**Try it**
Count the lines below that contain the word "Select". Give only the number.

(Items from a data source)

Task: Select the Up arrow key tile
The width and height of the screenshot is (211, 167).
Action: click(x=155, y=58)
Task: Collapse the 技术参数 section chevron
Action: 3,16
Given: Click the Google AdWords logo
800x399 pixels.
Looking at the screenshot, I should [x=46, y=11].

==

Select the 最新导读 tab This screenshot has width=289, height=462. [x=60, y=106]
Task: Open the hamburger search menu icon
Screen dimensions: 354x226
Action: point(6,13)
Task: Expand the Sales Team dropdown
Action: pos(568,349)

**Expected answer**
2